## Goal of the exercise:
Leave out the pictures and repeat every record exactly.

○ ○ ○ ○ ○

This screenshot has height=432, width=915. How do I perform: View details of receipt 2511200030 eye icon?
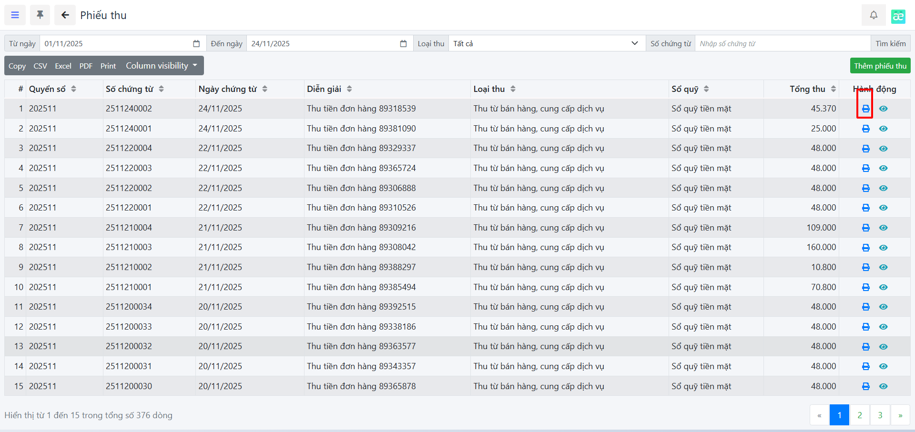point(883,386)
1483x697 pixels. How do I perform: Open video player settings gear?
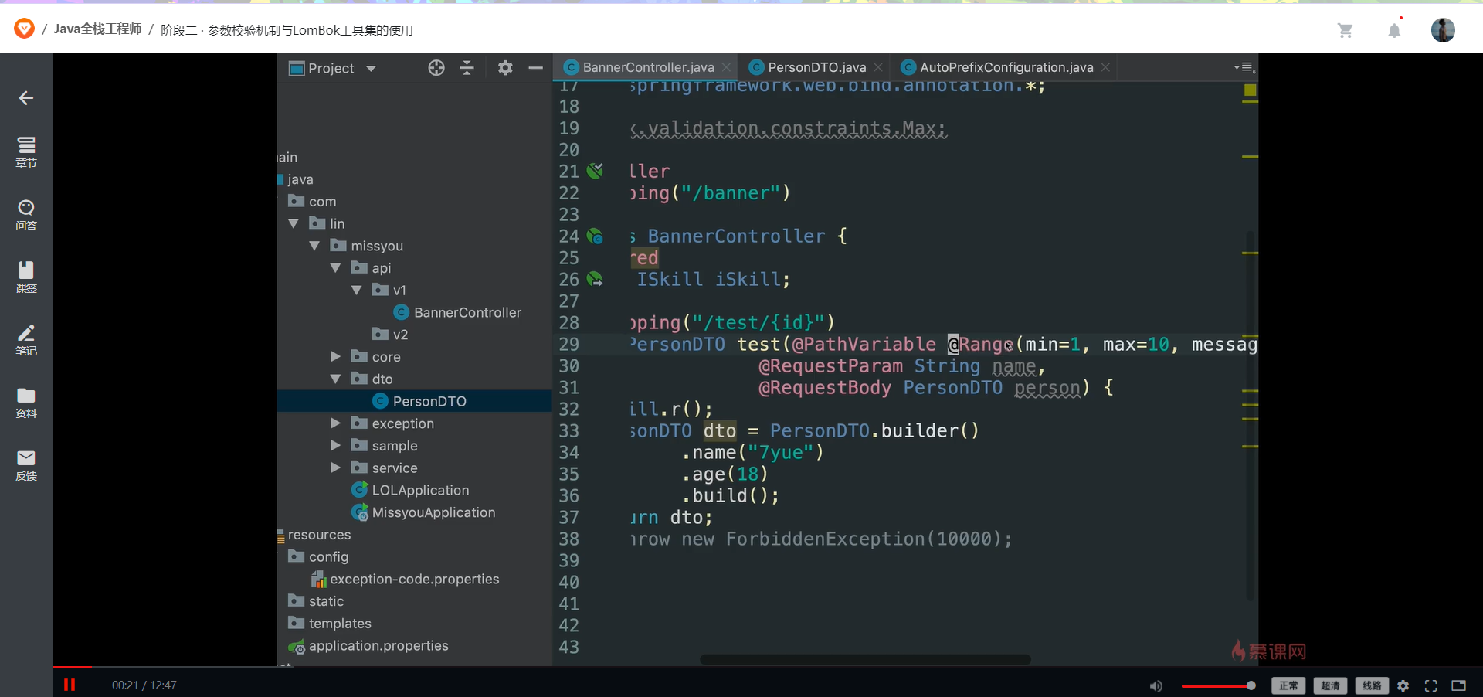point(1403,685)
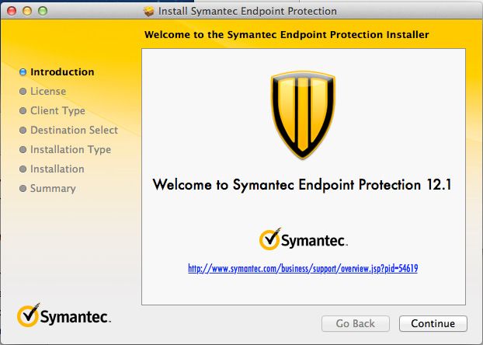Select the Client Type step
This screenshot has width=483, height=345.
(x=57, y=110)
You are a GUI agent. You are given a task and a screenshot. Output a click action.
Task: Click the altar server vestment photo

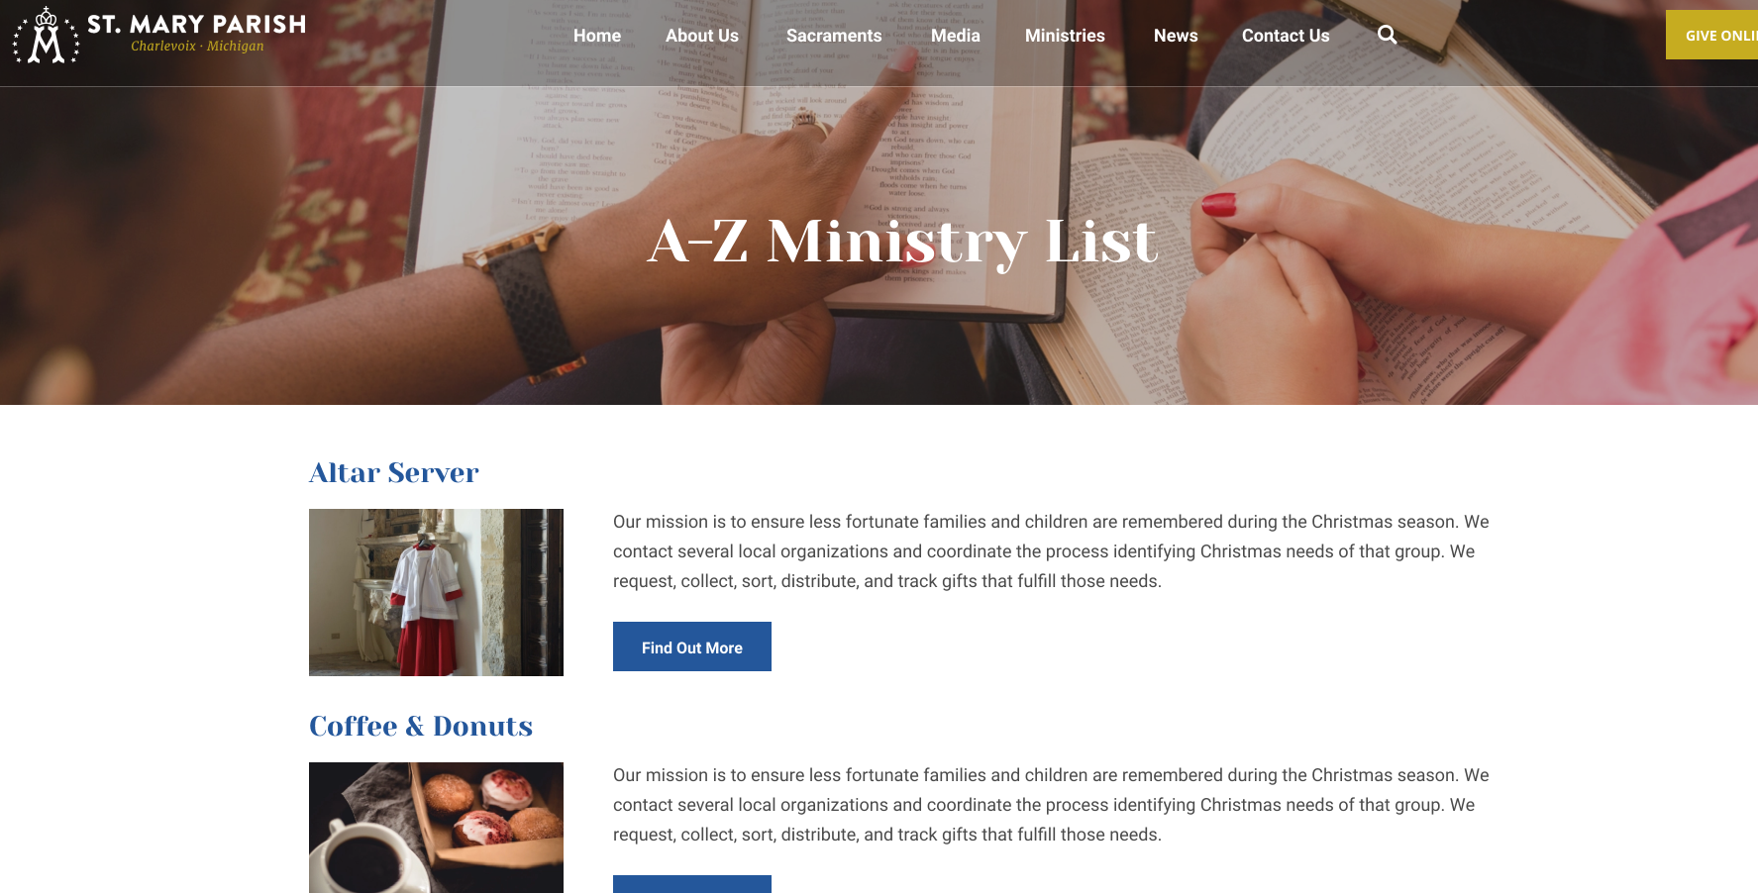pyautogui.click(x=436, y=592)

○ ○ ○ ○ ○

## Problem solution:
This screenshot has height=432, width=915. How do I perform: View details of receipt 2511200030 eye icon?
point(883,386)
1483x697 pixels. How do I perform: Open video player settings gear?
point(1403,685)
Select the Client Type step
This screenshot has width=483, height=345.
(x=57, y=110)
You are a GUI agent. You are given a task and a screenshot. Output a click action.
Task: Click the altar server vestment photo

pyautogui.click(x=436, y=592)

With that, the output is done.